Schlauchschelle (VA)?


----------



## Berrrnd (17. Juni 2012)

welches bike hast du denn?


----------



## potsdamradler (17. Juni 2012)

Mit bohren alleine ist es ja nicht getan..Gewindeeisätze müssen geschweißt/geklebt werden. Lack entfernen, neu beschichten... Kabelbinder leisten gute Dienste. Gibt's in unterschiedlicher Qualität.
Die besten findet man dort wo Wahlplakate hingen


----------



## Piktogramm (17. Juni 2012)

Also die Gewinde für die Flaschenhalter sind Nieten. Haben Fahrradhändler alten, kompetenten Schlages meist im Lager.

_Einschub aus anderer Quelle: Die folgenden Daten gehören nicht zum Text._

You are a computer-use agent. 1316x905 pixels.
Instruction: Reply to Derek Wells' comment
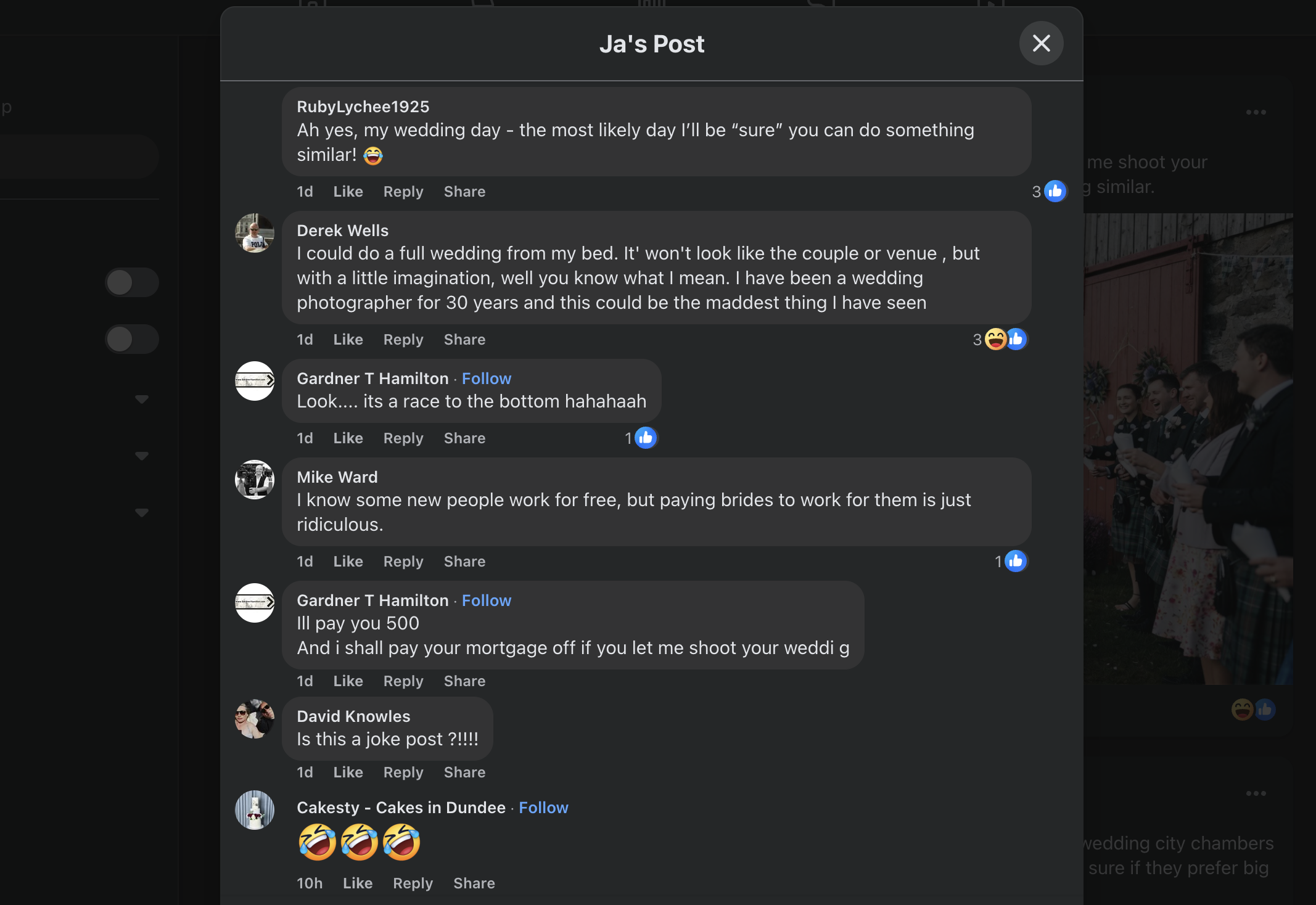(x=403, y=339)
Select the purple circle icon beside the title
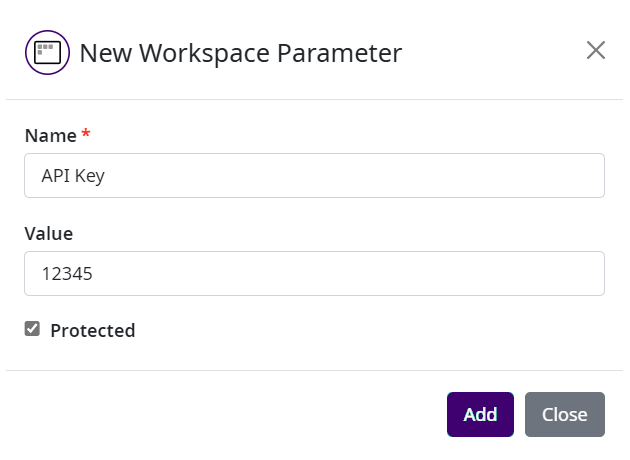Viewport: 630px width, 460px height. click(x=47, y=52)
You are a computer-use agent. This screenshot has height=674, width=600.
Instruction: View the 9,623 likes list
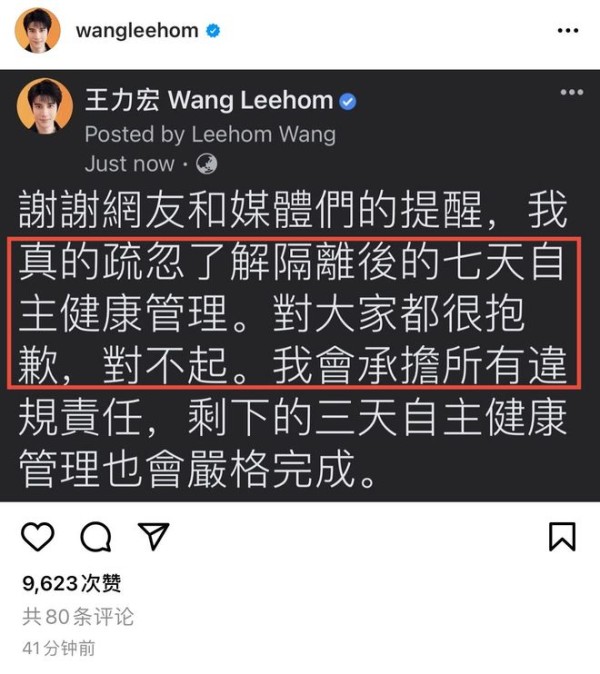click(x=72, y=583)
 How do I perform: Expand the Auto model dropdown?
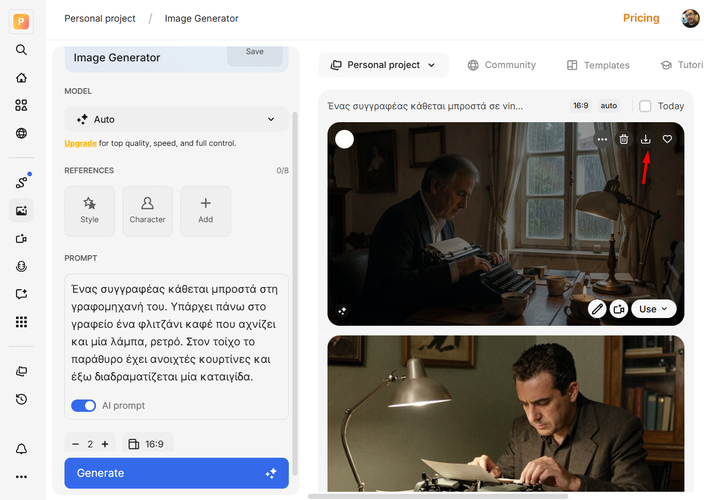176,120
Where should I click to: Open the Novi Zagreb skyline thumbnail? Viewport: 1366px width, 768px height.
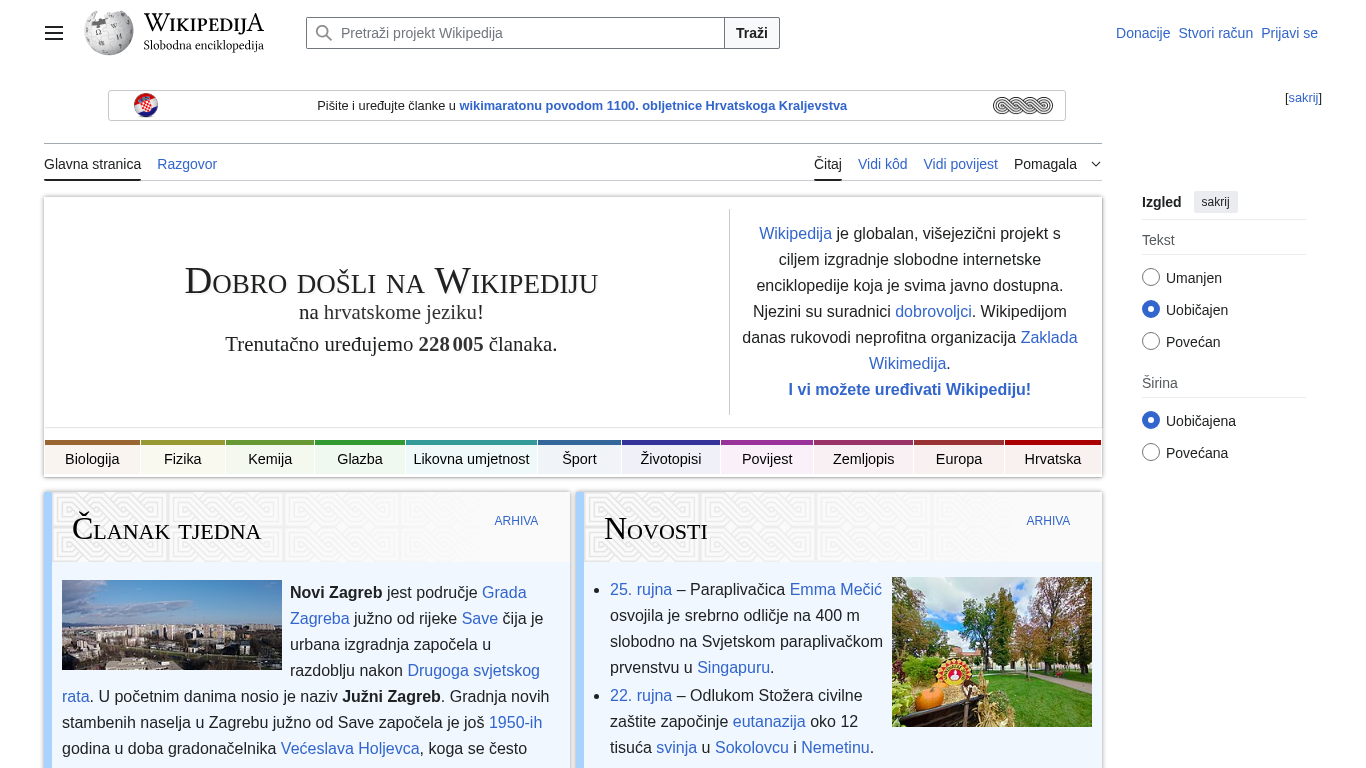pos(172,625)
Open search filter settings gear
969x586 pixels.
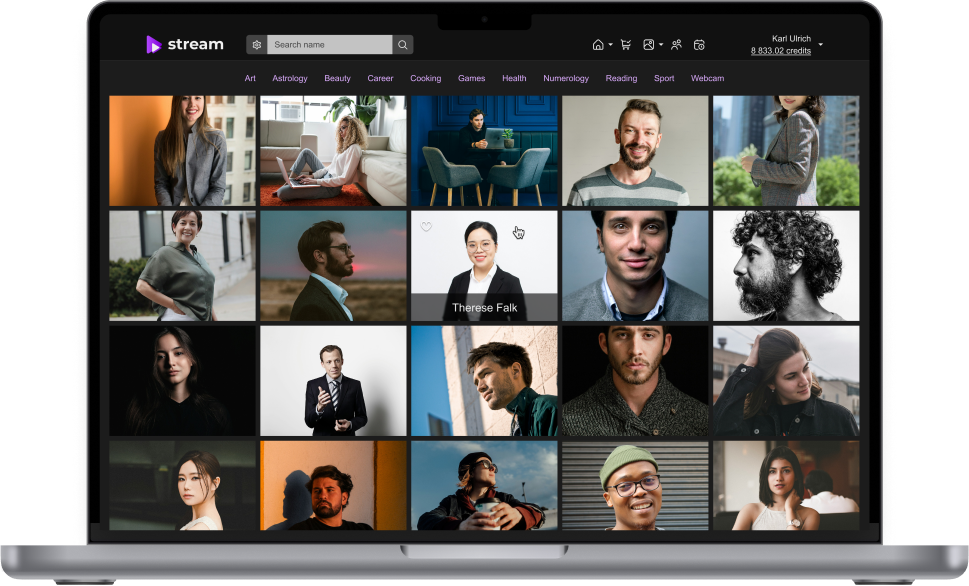click(257, 45)
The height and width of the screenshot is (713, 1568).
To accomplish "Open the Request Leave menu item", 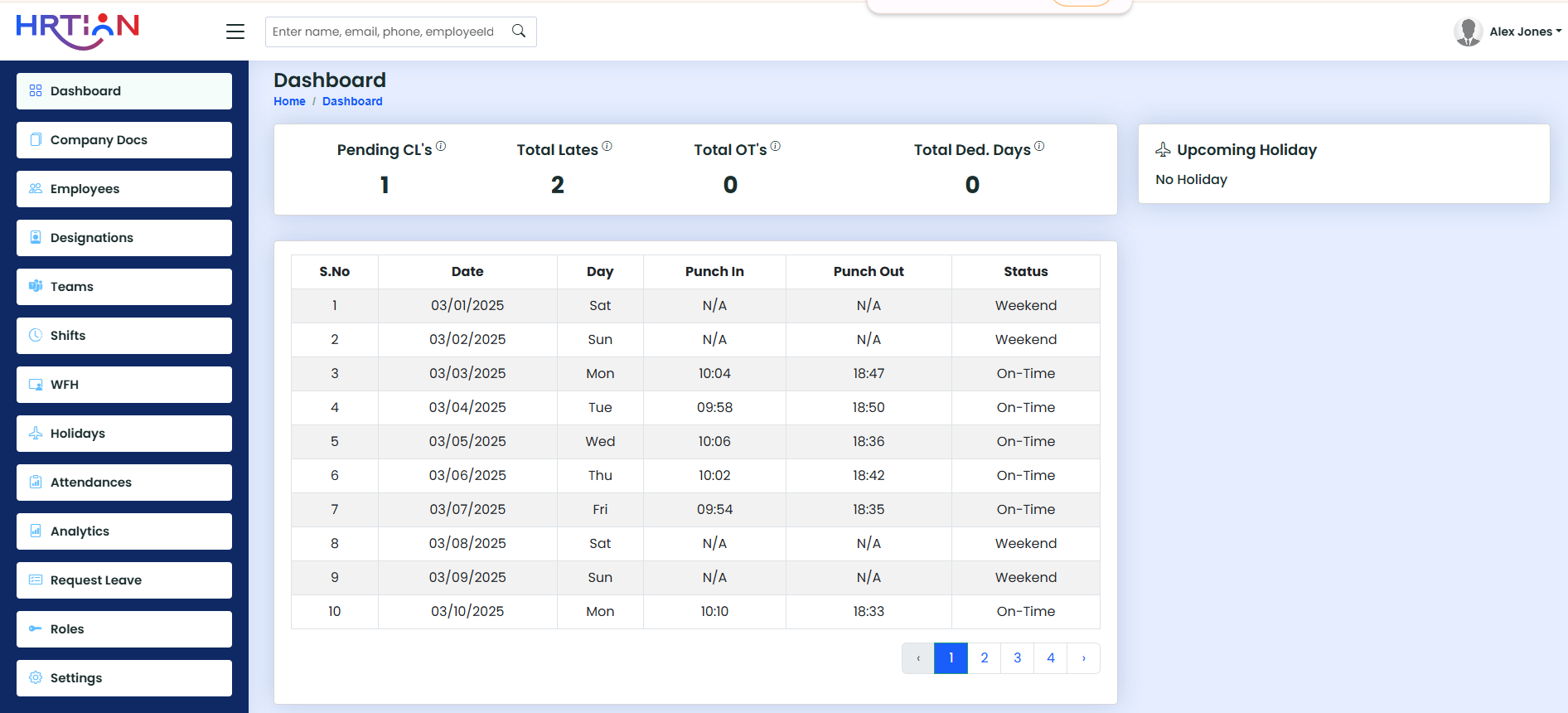I will click(x=124, y=580).
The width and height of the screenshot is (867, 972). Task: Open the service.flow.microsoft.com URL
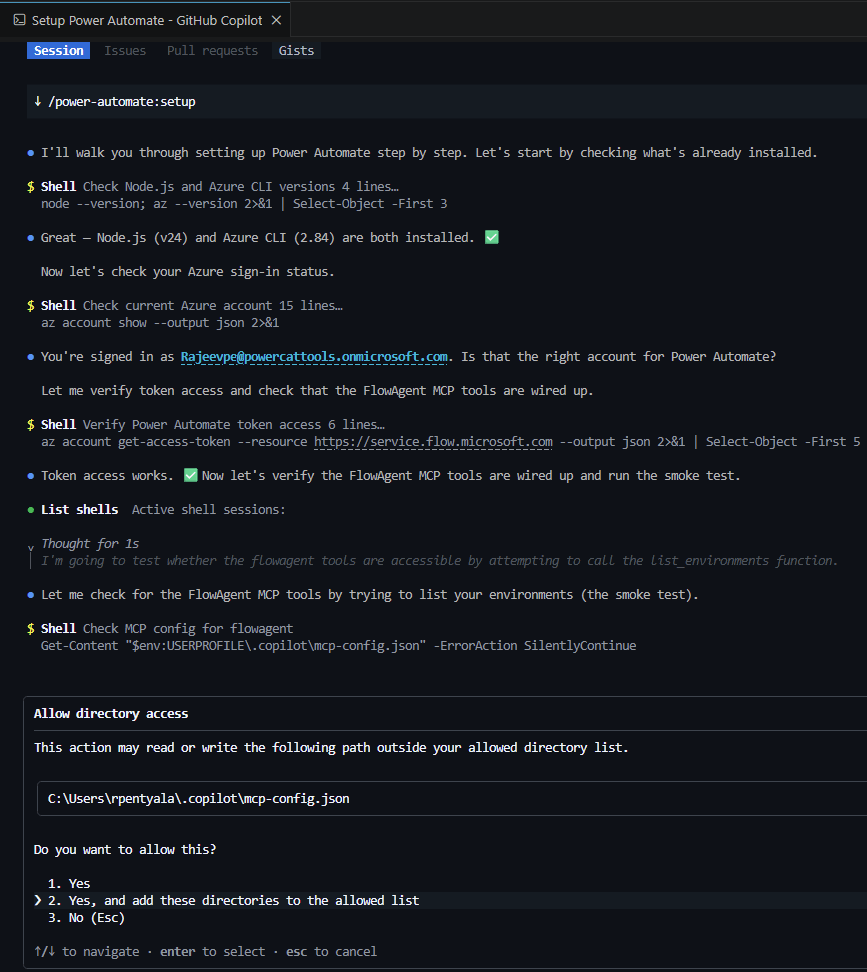point(433,441)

Wobei man wie schon geschrieben auch etwas ohne Bohren basteln kann. Oder ein Trinkrucksack nutzen


----------



## Ganiscol (17. Juni 2012)

Camelbak! Geht mehr rein, klappert nicht, fällt nicht raus wenns wild wird - und du musst deinen Rahmen nicht mit der Bohrmaschine vergewaltigen (lassen).


----------



## MTB-News.de




----------



## Mina87 (17. Juni 2012)

Erstmal thanks an alle 
Habe es mir jetzt auch nochmal durch den kopf gehen lassen...werde wirklich Trinkrucksack, oder kabelbinder nehmen (wenn es optisch nicht ganz so schrecklich aussieht)! 
Besser ist es wohl..


----------



## potsdamradler (17. Juni 2012)

Sah mal eine Trinkflasche am Lenker montiert.


----------



## Bombenkrator (17. Juni 2012)

es gibt doch auch trinkflaschenhalter für die sattelstütze.


----------



## Mina87 (17. Juni 2012)

Bestimmt ganz praktisch wärend der fahrt die am lenker zu haben..würde mich persönlich aber da voll stören^^


----------



## Bombenkrator (17. Juni 2012)

ja aber man sollte ja alle möglichkeiten mal ansprechen


----------



## potsdamradler (17. Juni 2012)

Sättel mit Trinkflaschenhalterung.


----------



## MTB-News.de




----------



## byronic (23. Juni 2012)

Wenn ich das lese, habe ich gerade glaube ich eine super geile Marktlücke gefunden, und werde damit jetzt bestimmt reich und millionär!!!!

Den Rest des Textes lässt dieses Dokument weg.